Campobasso, Molise

I tre doni: creazione, Io e Dio

gesù pane

di don Mario Colavita

 

Ad ogni uomo Dio ha fatto tre doni: il primo è la creazione, il secondo è il proprio io e il terzo è Dio stesso.

Per capire il dono bisogna entrare nella bellezza della sua parola. Dono viene da dare, donare. Donare vuol dire dare senza contraccambio, gratis. Il donarsi è la più grande cosa che l’uomo può fare perché non dà cose ma se stesso.

Il dono di sé è uno spendersi, impegnarsi e consegnarsi all’altro distillando nel tempo il proprio amore, ma è anche un sapersi ritirare se il dono non è gradito.

Mentre la folla cerca il pane per calmare i desideri della pancia, Gesù vuole donarci se stesso.

Gesù vuole farci adulti e noi rifiutiamo, lui vuole indicarci la strada per conoscere la verità e noi giriamo dall’altra parte, lui vuole aiutarci a credere e noi pensiamo alle nostre piccole cose.
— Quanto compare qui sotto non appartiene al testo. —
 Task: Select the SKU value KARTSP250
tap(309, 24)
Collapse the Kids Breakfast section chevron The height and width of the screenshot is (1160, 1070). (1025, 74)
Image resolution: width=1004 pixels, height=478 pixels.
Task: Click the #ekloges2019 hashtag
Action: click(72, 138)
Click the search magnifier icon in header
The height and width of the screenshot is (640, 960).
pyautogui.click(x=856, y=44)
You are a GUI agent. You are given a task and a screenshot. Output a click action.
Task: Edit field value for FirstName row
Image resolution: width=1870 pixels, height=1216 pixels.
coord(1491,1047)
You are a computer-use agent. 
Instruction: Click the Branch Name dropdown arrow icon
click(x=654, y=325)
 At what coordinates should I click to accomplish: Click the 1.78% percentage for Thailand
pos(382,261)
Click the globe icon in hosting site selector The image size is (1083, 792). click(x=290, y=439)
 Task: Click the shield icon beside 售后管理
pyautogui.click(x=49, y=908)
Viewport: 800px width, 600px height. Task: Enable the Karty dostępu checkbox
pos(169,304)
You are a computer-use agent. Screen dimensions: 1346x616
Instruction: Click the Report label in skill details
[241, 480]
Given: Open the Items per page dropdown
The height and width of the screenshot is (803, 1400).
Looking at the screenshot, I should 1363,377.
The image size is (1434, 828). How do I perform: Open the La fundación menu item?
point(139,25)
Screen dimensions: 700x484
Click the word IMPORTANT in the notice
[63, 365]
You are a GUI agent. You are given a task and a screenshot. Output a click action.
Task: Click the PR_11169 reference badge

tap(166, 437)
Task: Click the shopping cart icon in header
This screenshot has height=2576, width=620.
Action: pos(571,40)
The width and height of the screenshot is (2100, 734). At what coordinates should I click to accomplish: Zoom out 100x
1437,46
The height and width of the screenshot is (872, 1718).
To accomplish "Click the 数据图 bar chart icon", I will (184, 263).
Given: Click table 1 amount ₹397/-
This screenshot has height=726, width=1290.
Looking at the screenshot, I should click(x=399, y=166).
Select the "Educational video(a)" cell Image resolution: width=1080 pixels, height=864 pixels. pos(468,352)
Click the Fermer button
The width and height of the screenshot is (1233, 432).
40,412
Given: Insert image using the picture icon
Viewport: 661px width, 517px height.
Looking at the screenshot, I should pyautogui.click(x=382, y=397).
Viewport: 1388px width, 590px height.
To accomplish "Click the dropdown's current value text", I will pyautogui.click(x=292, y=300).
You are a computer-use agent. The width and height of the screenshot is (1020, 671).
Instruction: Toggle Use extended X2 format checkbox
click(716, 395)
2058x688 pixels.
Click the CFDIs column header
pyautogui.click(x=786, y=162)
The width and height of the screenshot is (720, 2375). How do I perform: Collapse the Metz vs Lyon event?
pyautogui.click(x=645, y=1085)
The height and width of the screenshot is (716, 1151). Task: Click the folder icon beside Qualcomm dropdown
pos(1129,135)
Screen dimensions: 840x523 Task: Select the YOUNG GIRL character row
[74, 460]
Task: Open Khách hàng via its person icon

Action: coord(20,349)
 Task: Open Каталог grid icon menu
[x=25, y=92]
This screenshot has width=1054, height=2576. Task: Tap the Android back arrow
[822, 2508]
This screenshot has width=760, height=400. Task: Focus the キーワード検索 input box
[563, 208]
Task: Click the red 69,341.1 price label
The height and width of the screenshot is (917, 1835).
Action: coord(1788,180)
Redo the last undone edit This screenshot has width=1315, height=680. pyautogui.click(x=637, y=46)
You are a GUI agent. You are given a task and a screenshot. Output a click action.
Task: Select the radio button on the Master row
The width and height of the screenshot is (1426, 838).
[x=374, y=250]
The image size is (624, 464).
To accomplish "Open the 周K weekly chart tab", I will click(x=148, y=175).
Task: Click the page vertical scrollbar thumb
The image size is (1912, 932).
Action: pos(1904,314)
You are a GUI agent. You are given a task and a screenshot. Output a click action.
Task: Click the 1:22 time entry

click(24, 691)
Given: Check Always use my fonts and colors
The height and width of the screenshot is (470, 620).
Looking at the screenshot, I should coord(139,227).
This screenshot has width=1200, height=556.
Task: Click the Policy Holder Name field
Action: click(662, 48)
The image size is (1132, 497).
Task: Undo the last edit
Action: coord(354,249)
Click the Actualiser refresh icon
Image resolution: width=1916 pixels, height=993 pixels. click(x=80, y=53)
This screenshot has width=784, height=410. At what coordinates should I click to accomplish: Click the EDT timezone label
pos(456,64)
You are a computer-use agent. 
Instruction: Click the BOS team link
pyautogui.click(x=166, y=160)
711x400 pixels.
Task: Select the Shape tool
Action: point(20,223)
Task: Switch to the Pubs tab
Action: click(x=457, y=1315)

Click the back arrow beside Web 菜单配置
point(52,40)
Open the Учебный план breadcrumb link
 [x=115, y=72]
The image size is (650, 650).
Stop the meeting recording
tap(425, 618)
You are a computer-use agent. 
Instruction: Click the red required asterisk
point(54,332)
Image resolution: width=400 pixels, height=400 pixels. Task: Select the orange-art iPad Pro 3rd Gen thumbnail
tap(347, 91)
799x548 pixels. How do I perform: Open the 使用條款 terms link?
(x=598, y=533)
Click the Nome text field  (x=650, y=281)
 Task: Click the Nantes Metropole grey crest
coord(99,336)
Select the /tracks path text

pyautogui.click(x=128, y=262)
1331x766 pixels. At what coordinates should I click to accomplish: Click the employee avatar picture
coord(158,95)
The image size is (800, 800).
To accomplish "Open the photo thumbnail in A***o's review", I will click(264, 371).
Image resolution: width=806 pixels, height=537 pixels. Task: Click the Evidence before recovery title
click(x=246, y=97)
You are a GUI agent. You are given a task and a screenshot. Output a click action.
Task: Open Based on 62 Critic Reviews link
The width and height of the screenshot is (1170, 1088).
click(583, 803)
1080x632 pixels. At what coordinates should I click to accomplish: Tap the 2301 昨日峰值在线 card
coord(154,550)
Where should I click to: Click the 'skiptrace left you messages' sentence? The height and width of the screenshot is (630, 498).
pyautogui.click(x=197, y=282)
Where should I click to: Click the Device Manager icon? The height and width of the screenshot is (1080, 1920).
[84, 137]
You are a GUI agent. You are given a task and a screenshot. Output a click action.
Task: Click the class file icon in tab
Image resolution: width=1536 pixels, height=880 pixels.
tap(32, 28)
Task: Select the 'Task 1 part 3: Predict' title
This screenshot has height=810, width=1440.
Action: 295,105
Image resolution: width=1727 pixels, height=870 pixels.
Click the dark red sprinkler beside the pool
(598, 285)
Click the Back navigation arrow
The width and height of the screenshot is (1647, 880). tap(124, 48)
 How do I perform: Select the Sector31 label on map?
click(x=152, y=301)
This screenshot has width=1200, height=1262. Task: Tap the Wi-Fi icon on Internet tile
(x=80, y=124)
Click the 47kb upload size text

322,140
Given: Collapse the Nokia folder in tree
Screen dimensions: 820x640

Cercare Gesù per Gesù è questo quello a cui dobbiamo tendere.

Il discorso di Gesù sul pane che alimenta il cammino è serio perché ci aiuta a dare un tono alto alla vita di fede.

Il pane alimenta la vita, ma non è la vita. La vita è accogliere il mondo e il proprio io come dono d’amore di Dio.

Nel pane vi è un richiamo alla relazione con lui, una relazione fatta di dono. Il pane è un segno che aiuta ad andare oltre e scoprire Gesù. Il dono del pane è per scoprire più in profondità Gesù senza fermarsi all’apparenza è come uno che si innamora dell’anello del fidanzamento e non di chi glie l’ha dato.

L’imperativo di Gesù è quello di smuoverci a darci da fare: “Datevi da fare non per il cibo che non dura, ma per il cibo che rimane per la vita eterna e che il Figlio dell’uomo vi darà” (Gv 6,27).

Il cibo che non dura è quello che non serve tanto perché ne abbiamo sempre bisogno. Gesù ci invita a trovare il cibo che dura: è la vita che si chiama eterna non tanto per la durata indefinita, ma per la qualità indistruttibile.

Per comprendere Gesù non basta andargli dietro e sperare in un miracolo. Il vero Gesù lo si accoglie in una relazione di amicizia, il pane che lui ci dona, allora, diventa il sigillo dell’amore che ci fa bene e se quell’amore ci fa bene possiamo replicarlo anche per gli altri. Così cresce o dovrebbe crescere la comunità cristiana.

È forse il caso di chiedere a Gesù di farci più autentici, di non scherzare con la fede, di essere veri; sprechiamo tanto tempo per le cose inutili che a volte creano più problemi che bene.

Gesù facci avvertire la fame del pane vero e insegnaci a distinguere il nutrimento autentico della fede.